● **Data shown**
╔══

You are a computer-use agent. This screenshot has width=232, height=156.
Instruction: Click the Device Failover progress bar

╚══
╔══

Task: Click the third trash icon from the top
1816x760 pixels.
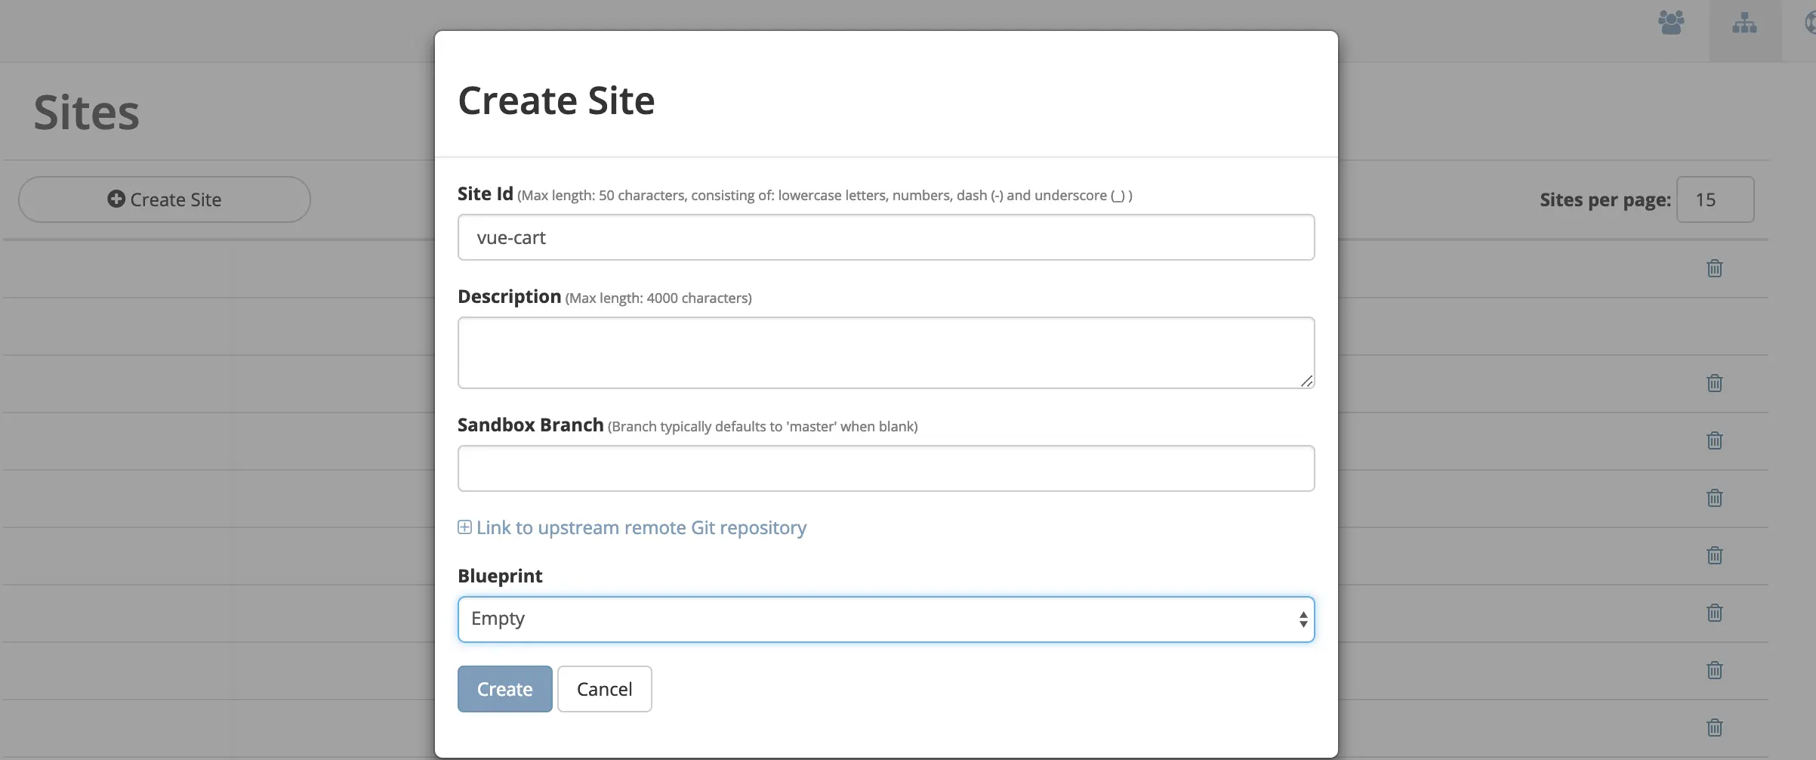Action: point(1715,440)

╚══

● **Task to complete**
Your answer should consist solely of the lines above from the line with "You are a computer-use" to the line with "Instruction: Click the", both included, reproduced exactly.

● **Solved exercise**
You are a computer-use agent. This screenshot has width=232, height=156.
Instruction: Click the Device Failover progress bar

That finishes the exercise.